= Ziwa (Aramaic) =

Aramaic religious term

Ziwa (also transliterated as ziua) is an Aramaic term that is typically translated as 'radiance' or 'splendor.' It is frequently used as an epithet for celestial beings and manifestations of God in Gnostic religions such as Mandaeism and Manichaeism.

The Hebrew cognate is ziv (זיו).

==Scripts==
Ziwa written in different scripts:

- Hebrew alphabet: זיוא
- Mandaic alphabet: ࡆࡉࡅࡀ
- Syriac alphabet: ܙܝܘܐ
- Arabic script: زیوا

==Mandaeism==

In Mandaeism, uthras (celestial beings) often have the Mandaic term Ziwa / Ziua (ࡆࡉࡅࡀ, meaning 'Radiance'; Neo-Mandaic pronunciation /[ˈziː.wɔ]/) attached after their names, due to their origins from the World of Light.

Pairs of uthras also typically have rhyming names (e.g., Adathan and Yadathan). Sometimes, one of the names within a pair may have an infixed consonant or syllable (e.g., Kapan and Kanpan).

Uthras commonly referred to as "Ziwa" include:
- Hibil Ziwa
- Sam Ziwa (or Sam Smira Ziwa)
- Yawar Ziwa
- Qmamir Ziwa (an epithet of Ṣaureil)

Other uthras that are also referred to as "Ziwa" include:
- Bhaq Ziwa (an epithet of Abatur)

**Material:**

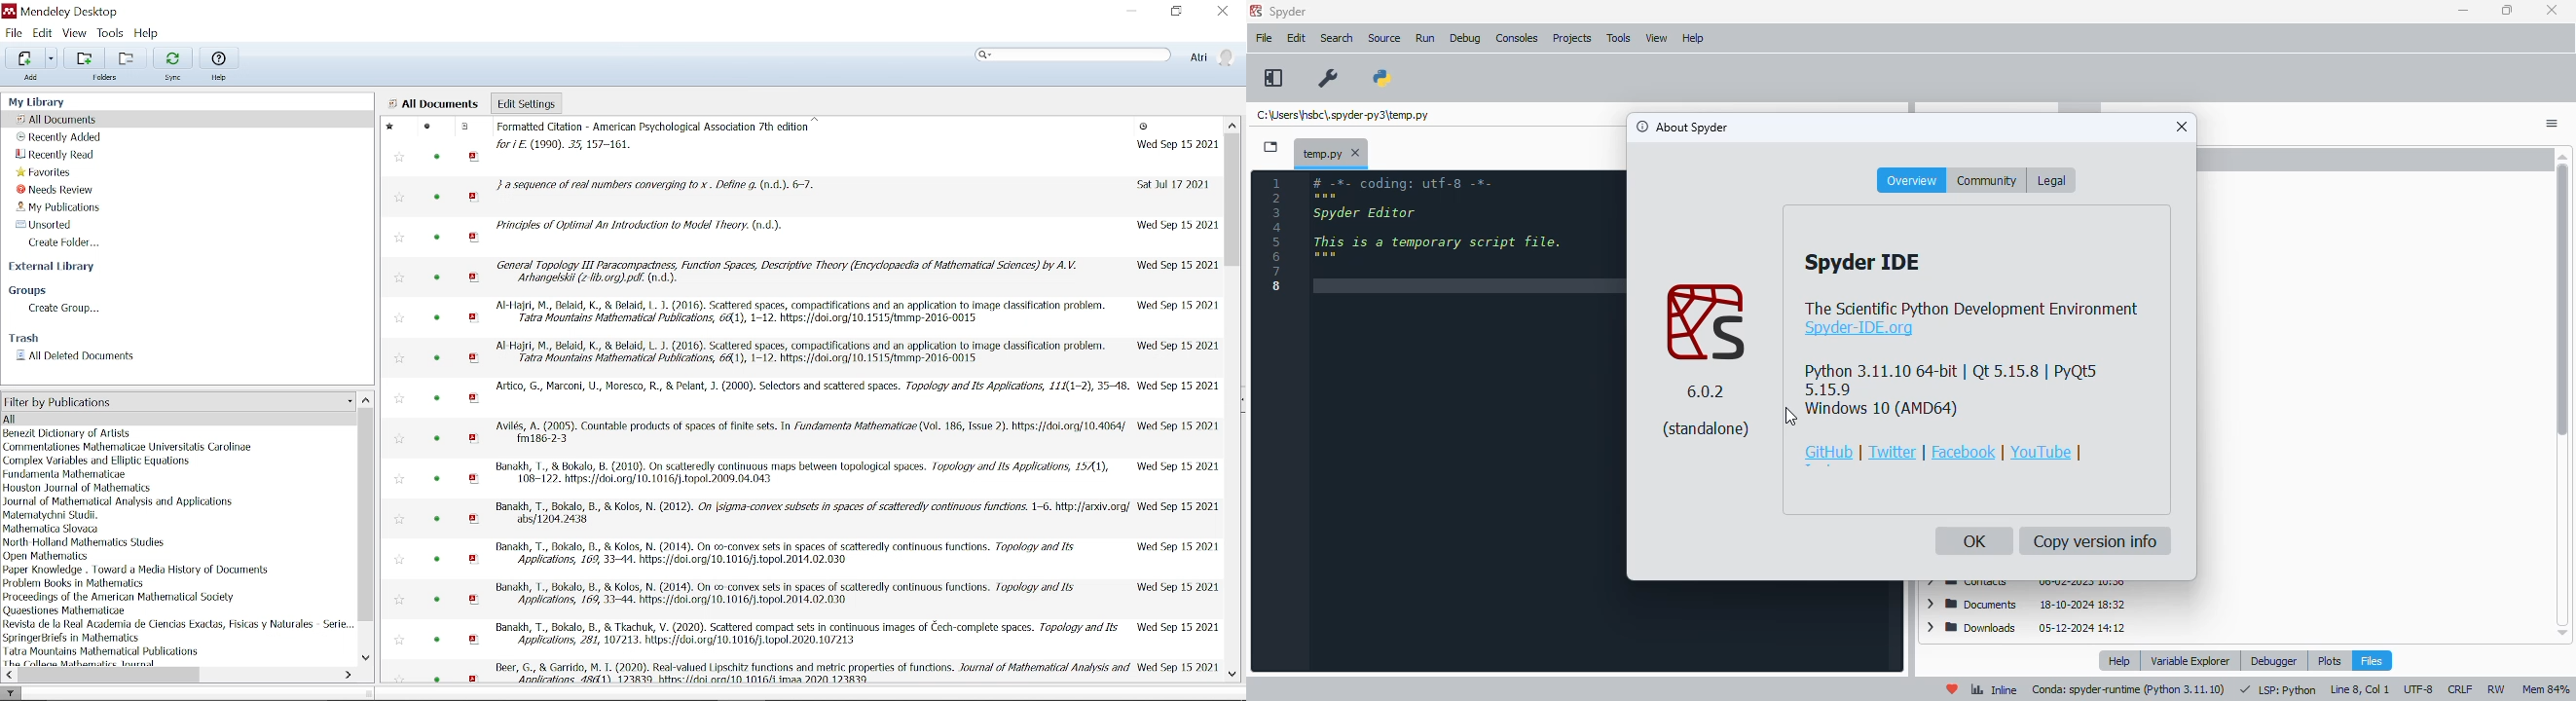 This screenshot has width=2576, height=728. Describe the element at coordinates (1465, 38) in the screenshot. I see `debug` at that location.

**Work to do:**
Write out the passage of the Ziwa text above between "Ziwa (also transliterated" and "Mandaeism and Manichaeism.", inclusive.

**Reply to the exercise:**
Ziwa (also transliterated as ziua) is an Aramaic term that is typically translated as 'radiance' or 'splendor.' It is frequently used as an epithet for celestial beings and manifestations of God in Gnostic religions such as Mandaeism and Manichaeism.